Kaynak:
--------------------------------------------------

(Kazancakis, Nikos, Zorba, Yunanca aslından çeviren: Ahmet
Angın, Can Yayınları, 41. Basım, Temmuz 2021, İstanbul, s. 348.)
* Yazarın adını lise yıllarımda
duymuştum ilkin. Sanırım Prof. Dr. Şahin Uçar’ın bir yazısında, okunmasını
tavsiye ettiği yazarlardan biri olarak bahsi geçiyordu. İlginçtir, yıllardır
okumayı düşünmeme rağmen bir türlü okumadığım yazarlardan biriydi Kazancakis
(1883-1957). Sonunda tanıştık. İyi de oldu. Diğer eserlerine de bakabilirim
artık.
* Okuduğum baskı ile önceki
baskılar arasında ufak tefek farklılıklar olduğunu gördüm. Yapılan alıntılarda(n)
böyle bir şey fark ettim. Yayınevi ve çeviren aynı olmasına rağmen bu durum
neden kaynaklanıyor, bilmiyorum.
* Romanın adının Zorba olarak çevrilmesi biraz okuru
yanıltmaya yönelik bir hamle gibi görünüyor. Benim gibi pek çok kişi Zorba’nın bir kişinin adı olduğunu
düşünmemiştir, zorbalık yapan bir kişinin kastedildiğini düşünmüştür. Bu
nedenle orijinal adına* da daha yakın olacak şekilde en azından Aleksi Zorba şeklinde çevrilmesi daha
uygun olurdu, diye düşünüyorum.

--------------------------------------------------

Kayıtlı veri girdileri
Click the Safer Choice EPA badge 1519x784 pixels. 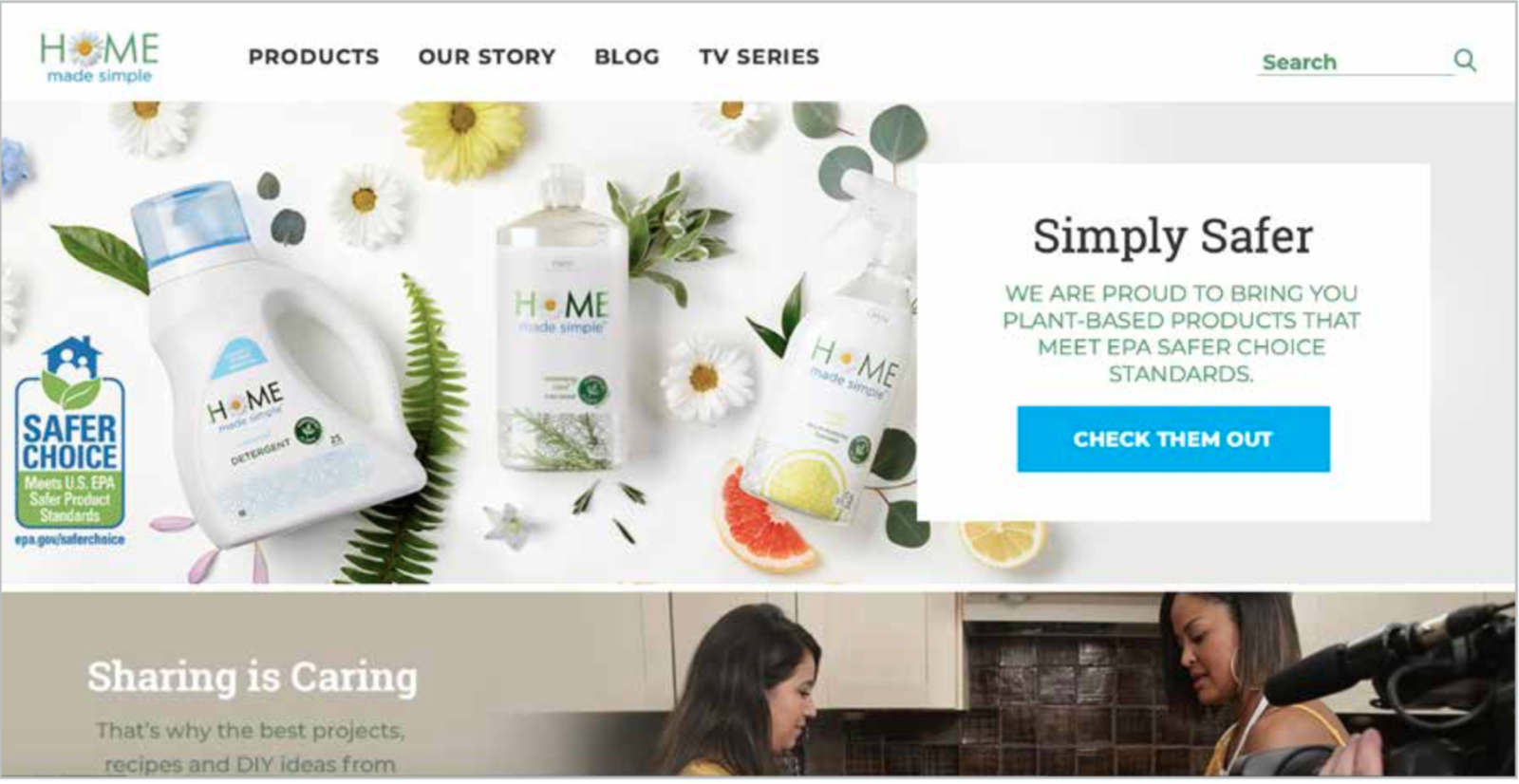[69, 442]
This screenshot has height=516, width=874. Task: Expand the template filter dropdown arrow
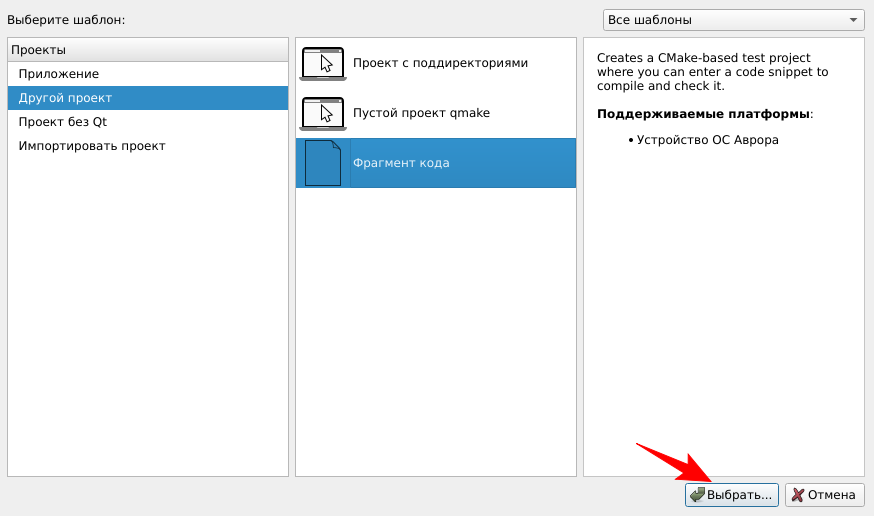click(853, 20)
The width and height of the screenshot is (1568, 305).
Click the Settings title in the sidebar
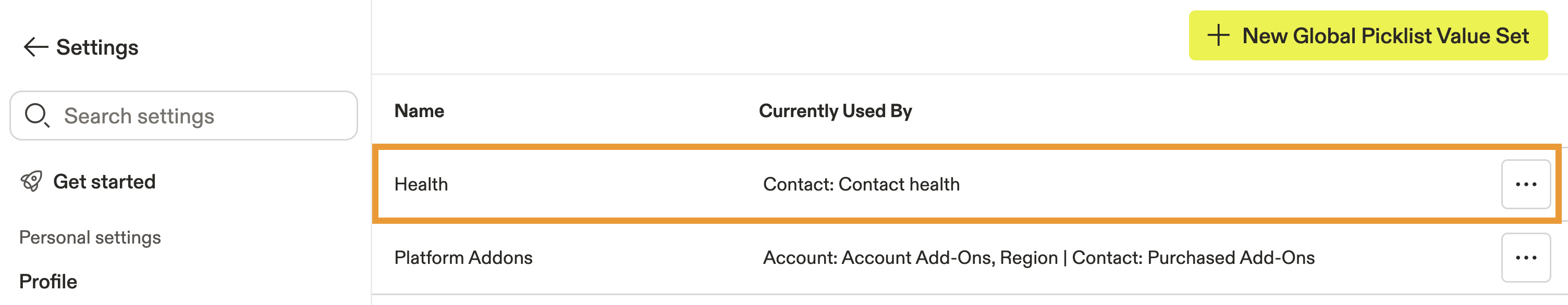(97, 47)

--------------------------------------------------

Tamamlanacak Alıştırmalar:
A - Zorba romanı üzerine yazının başındaki ilk parantezde geçen bütün sayıları sıralayın.
B - Kayıtlarda "The width and" ifadesini içeren satırdan başlayıp kayıtların sonuna kadar giden satırları aynen aktarın. Resimleri yanıta almayın.

Görev Yanıtları:
A - 41, 2021, 348

B -
The width and height of the screenshot is (1568, 305).
Click the Settings title in the sidebar
(97, 47)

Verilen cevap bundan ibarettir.